◆ **DATA EXTRACT**
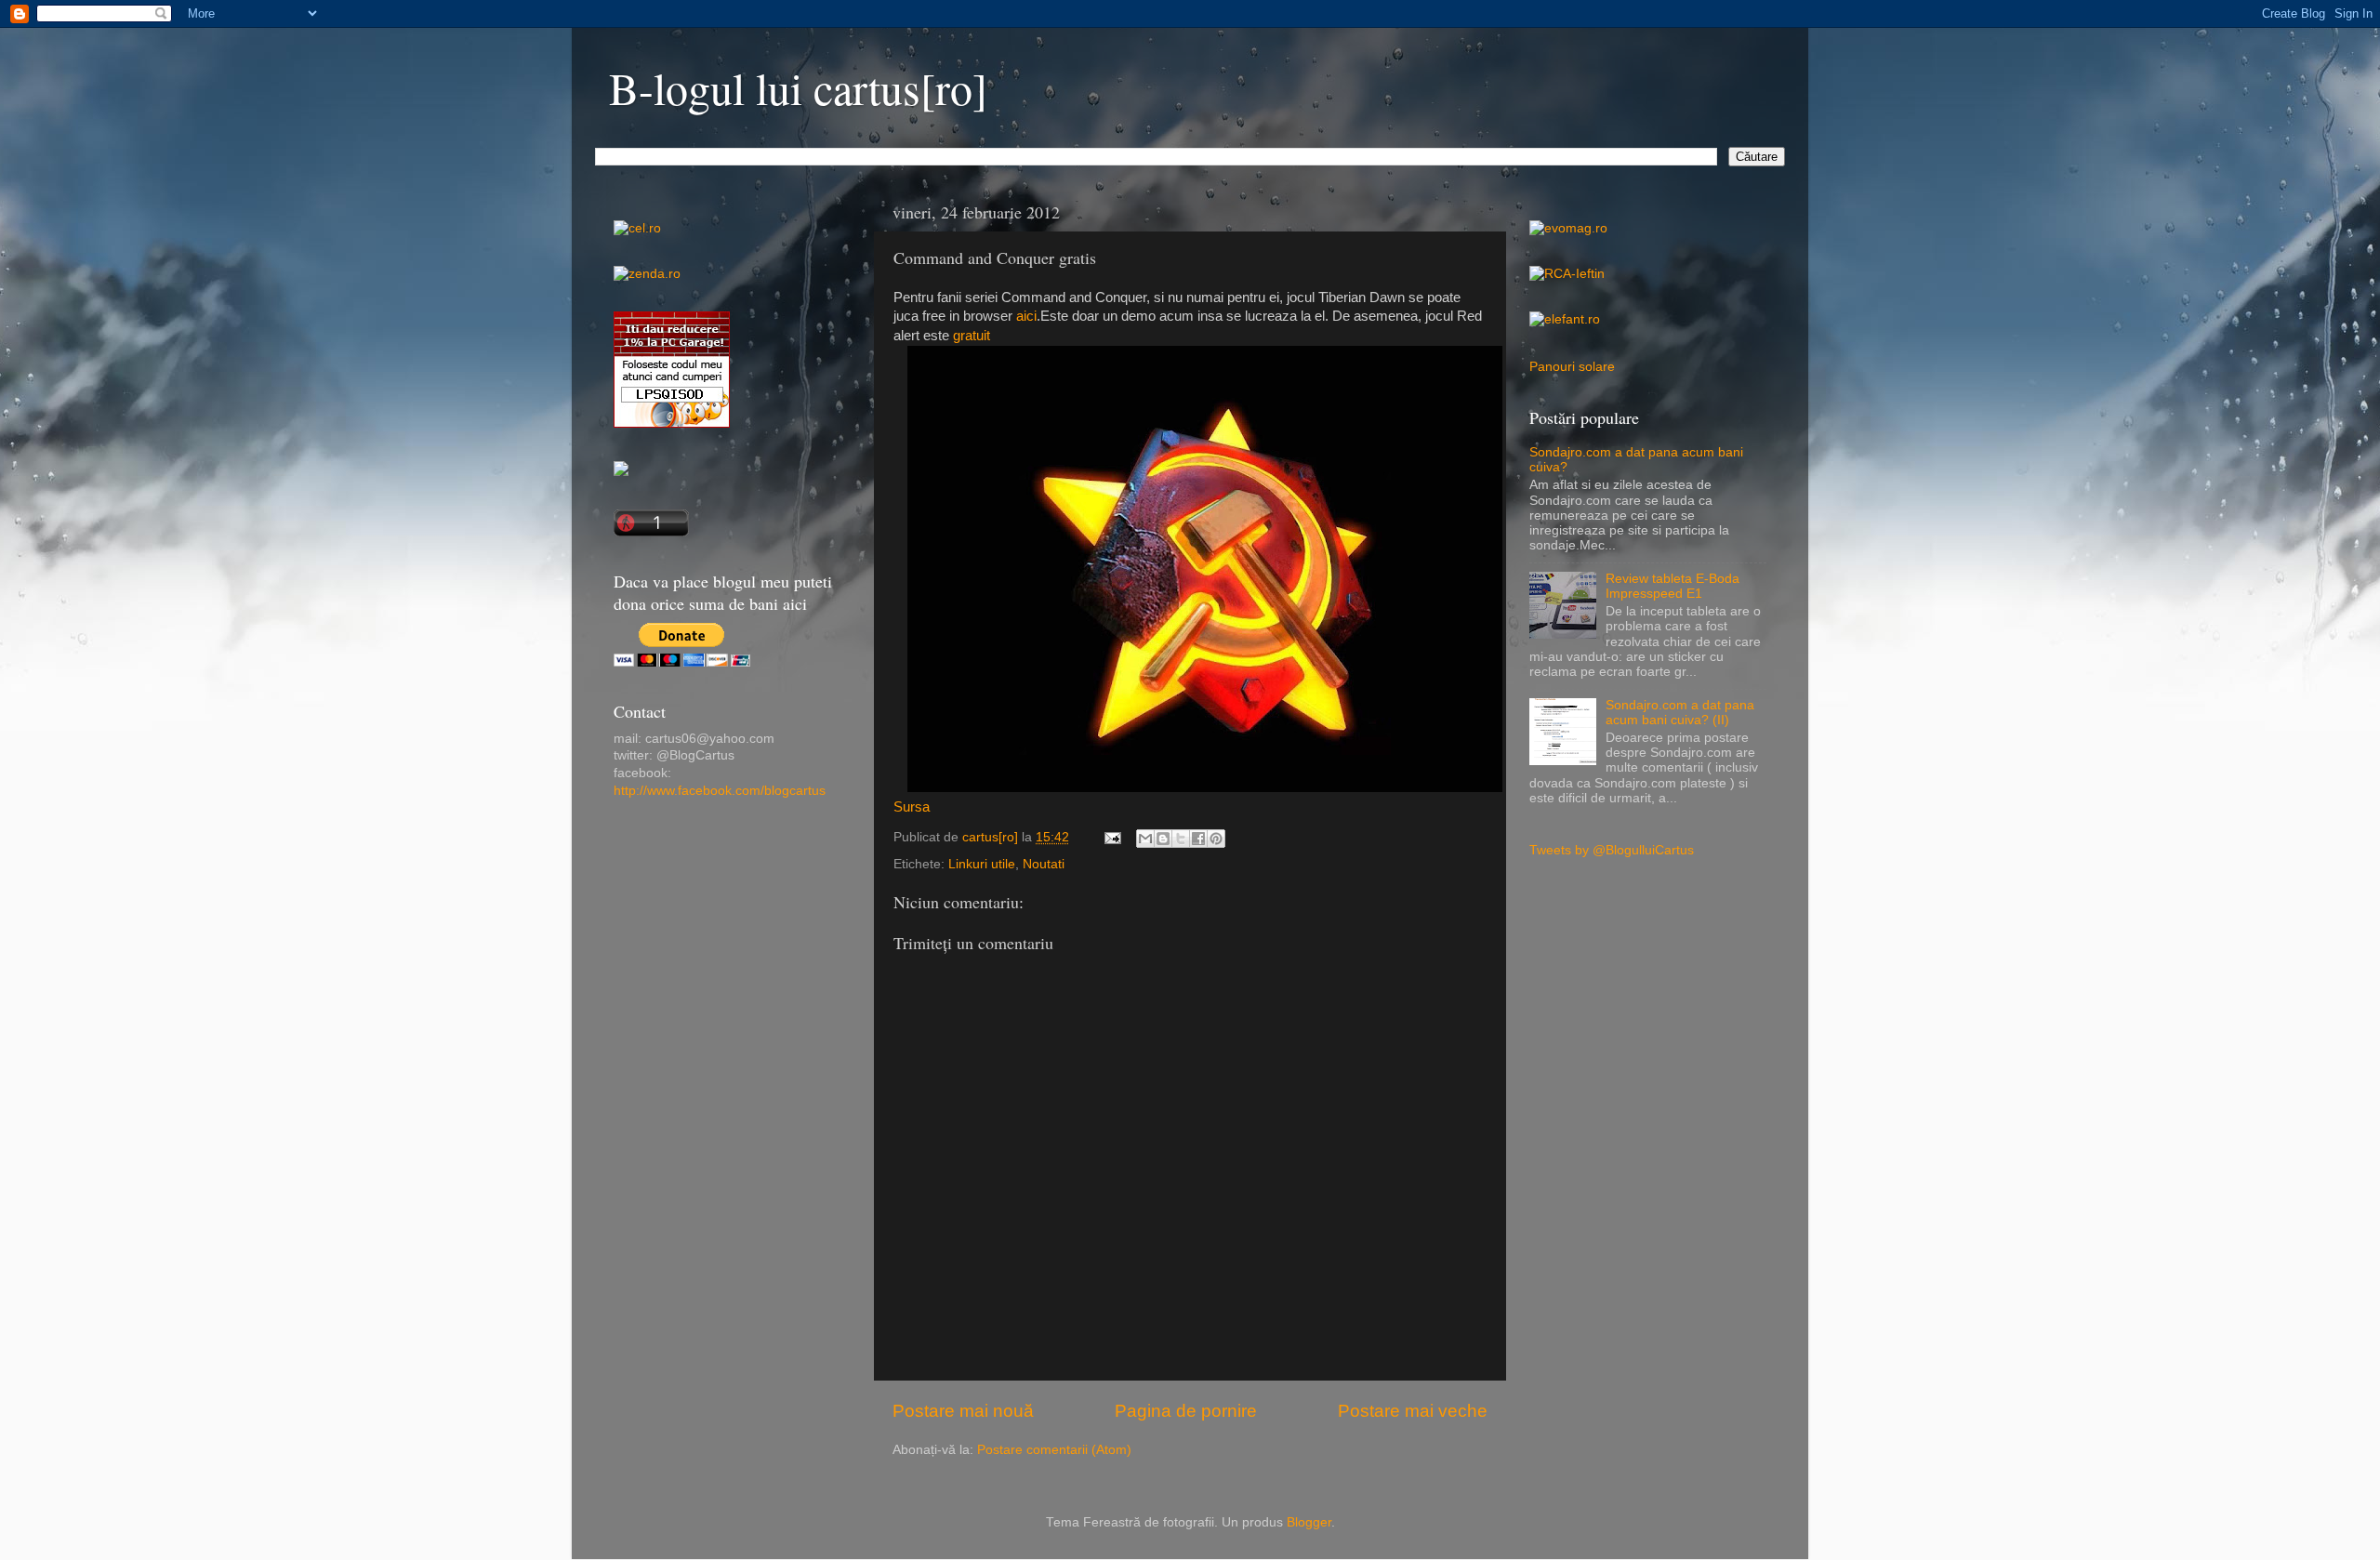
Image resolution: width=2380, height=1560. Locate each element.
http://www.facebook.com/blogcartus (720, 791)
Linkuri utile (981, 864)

* * *

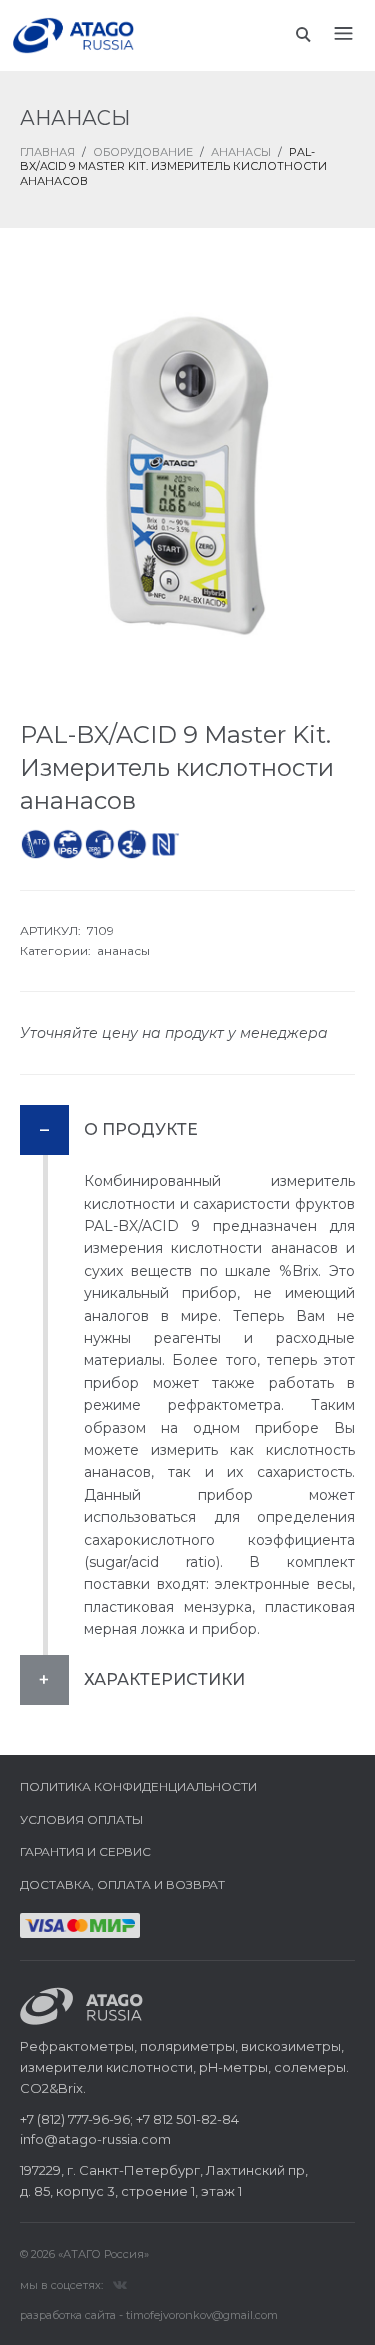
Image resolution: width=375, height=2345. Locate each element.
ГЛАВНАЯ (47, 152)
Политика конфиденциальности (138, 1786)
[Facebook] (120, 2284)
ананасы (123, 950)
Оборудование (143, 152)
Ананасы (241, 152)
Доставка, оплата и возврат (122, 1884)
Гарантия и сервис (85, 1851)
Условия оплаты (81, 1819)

◆ **TASK**
Every line of the material that includes the word "Locate" needs to be copied.

◆ **ANSWER TO THIS TASK**
Image resolution: width=2380, height=1560. Locate each element.
Image resolution: width=375, height=2345. Locate each element.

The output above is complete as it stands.